> _Work to complete_
1 - In the text on G. elata polysaccharides, swap "sulfurized" for "sulfated" and write out the passage from the words "In the derivatization" through the words "to the derivatization.".
2 - In the text on G. elata polysaccharides, which derivative has had its anti-angiogenic activity and structure–activity relationship well researched?

So far, the structures of only a few polysaccharides isolated from G. elata have been defined clearly, such as WTMA [27], WGEM [10], AGEM [10], and PGBE-3H [25]. Polysaccharides without a characterized specific structure do not have assured reproducibility, which is not conducive to further ensuring their clinical efficacy and drug stability. The structure–functional relationships of G. elata polysaccharides represent a blank field that needs further research to control the quality of polysaccharides. Wu et al. used the saccharide mapping method to control the quality of polysaccharides from Ganoderma spp. [74]. Saccharide mapping is a new quality control method for uncharacterized polysaccharides. It is based on a specific and mild digestion method, followed by chromatographic separation including HPTLC, HPSEC, CE, and PACE [21,70], which does not require knowledge of the clear structure of polysaccharides. However, saccharide mapping has not been put into use for the quality control of G. elata polysaccharides; it is necessary to develop a simple and reliable method for the quality control of G. elata polysaccharides to guarantee the quality of drugs developed using G. elata polysaccharides.

It is undeniable that G. elata polysaccharides have good biological activity in many aspects, including anticancer, antioxidation, antihypertensive, immune system modulation and nervous system regulation. Especially, the function of G. elata polysaccharides in neuroprotection and treatment of hypertension diseases has great potential to improve the health of middle-aged and elderly populations. However, most of the current studies on systemic pharmacological activity have neglected the mechanism of action of G. elata polysaccharides in animal experiments in vivo. The molecular mechanisms have also not been fully investigated in in vitro cell experiments. The field of G. elata polysaccharide pharmacokinetic studies is still blank.

In the derivatization of G. elata polysaccharides, research has mainly focused on sulfurized polysaccharides, resulting in a lack of information about other derivatives of G. elata polysaccharides. The anti-angiogenic biological activity of WSS25 and its structure–activity relationship have been well researched. However, the bioactivity and structure–activity relationship of other derivatized compounds of G. elata polysaccharides are still unknown. Based on the structure–activity relationships of other derivatized polysaccharides, there is potential to study the preparation, pharmacological activity, and structure–activity relationships of G. elata polysaccharides. However, the difficulty lies in the fact that the uniform composition and complex structure of G. elata polysaccharides causes great disturbance to the derivatization.

7. Conclusions

In summary, many new ideas and techniques have been developed for the study of polysaccharides in traditional Chinese medicine. However, the extraction, analysis, and derivatization of G. elata polysaccharides are still conducted using traditional methods. Consequently, G. elata polysaccharides have not been fully studied. There is still much room for deeper research. New extraction, analysis, and derivatization research methods should be applied to the study of G. elata polysaccharides to further discover its potential bioactivity, functions, and applications.

> _Raw data_
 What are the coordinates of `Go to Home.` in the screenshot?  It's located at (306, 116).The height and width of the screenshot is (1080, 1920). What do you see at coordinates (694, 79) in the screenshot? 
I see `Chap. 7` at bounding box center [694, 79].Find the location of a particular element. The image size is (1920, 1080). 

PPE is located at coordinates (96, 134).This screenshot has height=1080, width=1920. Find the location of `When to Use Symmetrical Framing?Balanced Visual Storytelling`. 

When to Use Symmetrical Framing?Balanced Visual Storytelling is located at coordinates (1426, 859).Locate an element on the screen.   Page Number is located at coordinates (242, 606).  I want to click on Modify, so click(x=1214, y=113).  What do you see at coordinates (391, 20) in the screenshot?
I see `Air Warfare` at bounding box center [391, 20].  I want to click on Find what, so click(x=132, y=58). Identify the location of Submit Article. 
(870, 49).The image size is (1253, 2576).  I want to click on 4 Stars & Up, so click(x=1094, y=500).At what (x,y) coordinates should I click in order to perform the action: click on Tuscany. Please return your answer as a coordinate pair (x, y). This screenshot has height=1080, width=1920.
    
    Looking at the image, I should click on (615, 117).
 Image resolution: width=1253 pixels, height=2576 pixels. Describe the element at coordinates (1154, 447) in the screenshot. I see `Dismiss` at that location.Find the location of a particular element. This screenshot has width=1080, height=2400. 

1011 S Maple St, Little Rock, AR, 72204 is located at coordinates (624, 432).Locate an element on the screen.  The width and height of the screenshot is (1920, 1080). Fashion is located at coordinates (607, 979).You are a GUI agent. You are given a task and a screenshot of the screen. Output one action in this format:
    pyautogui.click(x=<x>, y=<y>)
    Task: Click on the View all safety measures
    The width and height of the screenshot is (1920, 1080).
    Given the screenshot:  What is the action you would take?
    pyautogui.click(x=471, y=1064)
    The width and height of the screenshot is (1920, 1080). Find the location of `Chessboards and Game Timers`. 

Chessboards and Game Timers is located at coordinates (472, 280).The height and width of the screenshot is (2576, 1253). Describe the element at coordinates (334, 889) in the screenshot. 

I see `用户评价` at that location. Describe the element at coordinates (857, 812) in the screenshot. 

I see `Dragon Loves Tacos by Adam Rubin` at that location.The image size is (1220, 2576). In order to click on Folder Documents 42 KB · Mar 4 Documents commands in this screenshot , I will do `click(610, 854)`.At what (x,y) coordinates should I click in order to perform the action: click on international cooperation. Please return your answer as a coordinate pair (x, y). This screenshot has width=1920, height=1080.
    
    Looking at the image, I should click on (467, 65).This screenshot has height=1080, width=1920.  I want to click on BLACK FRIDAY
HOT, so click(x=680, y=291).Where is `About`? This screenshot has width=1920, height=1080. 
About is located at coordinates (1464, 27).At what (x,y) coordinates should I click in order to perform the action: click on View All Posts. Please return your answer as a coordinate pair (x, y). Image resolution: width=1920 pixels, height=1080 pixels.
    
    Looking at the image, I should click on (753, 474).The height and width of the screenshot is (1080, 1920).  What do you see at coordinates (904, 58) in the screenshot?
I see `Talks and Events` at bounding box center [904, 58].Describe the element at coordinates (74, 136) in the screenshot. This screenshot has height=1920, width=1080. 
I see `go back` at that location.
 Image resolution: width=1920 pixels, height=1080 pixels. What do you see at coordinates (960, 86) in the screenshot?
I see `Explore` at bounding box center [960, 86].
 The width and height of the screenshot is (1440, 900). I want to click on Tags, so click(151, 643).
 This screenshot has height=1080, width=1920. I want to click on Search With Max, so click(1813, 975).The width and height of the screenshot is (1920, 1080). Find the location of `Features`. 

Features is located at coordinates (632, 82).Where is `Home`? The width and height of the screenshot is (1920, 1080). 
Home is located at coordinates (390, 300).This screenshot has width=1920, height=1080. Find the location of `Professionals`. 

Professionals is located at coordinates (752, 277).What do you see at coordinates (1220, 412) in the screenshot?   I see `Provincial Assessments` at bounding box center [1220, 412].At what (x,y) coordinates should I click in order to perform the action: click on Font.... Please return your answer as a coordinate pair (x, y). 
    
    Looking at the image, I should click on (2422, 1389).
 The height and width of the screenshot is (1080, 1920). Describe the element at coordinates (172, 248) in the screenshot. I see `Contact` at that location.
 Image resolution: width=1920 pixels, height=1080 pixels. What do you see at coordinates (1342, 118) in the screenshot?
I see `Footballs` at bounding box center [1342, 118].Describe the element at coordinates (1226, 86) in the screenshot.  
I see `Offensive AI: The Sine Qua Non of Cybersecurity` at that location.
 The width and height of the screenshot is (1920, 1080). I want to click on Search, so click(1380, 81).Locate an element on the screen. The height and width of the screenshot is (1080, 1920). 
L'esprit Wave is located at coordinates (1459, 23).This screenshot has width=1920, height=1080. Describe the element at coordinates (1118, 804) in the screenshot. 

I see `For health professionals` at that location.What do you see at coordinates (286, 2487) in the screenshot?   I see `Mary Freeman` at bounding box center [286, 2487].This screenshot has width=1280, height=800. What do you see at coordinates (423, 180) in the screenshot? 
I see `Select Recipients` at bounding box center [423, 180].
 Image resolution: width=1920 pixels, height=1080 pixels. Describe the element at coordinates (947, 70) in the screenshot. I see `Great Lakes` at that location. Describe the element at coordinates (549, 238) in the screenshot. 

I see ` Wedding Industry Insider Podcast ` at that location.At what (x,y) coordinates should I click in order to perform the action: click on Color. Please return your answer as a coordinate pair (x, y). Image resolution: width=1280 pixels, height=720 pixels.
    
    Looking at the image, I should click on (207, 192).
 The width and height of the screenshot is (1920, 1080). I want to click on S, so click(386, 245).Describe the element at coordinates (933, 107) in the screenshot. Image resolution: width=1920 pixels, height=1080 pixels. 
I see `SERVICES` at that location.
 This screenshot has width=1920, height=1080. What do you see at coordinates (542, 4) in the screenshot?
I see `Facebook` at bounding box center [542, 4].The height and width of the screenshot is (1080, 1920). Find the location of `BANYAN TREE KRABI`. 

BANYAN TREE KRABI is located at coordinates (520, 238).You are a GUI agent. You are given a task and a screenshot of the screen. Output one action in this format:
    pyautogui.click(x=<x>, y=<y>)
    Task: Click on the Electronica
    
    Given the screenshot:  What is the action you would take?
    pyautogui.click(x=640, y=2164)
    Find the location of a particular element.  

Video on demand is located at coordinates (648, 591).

> _Answers below_
1 -
In the derivatization of G. elata polysaccharides, research has mainly focused on sulfated polysaccharides, resulting in a lack of information about other derivatives of G. elata polysaccharides. The anti-angiogenic biological activity of WSS25 and its structure–activity relationship have been well researched. However, the bioactivity and structure–activity relationship of other derivatized compounds of G. elata polysaccharides are still unknown. Based on the structure–activity relationships of other derivatized polysaccharides, there is potential to study the preparation, pharmacological activity, and structure–activity relationships of G. elata polysaccharides. However, the difficulty lies in the fact that the uniform composition and complex structure of G. elata polysaccharides causes great disturbance to the derivatization.

2 - WSS25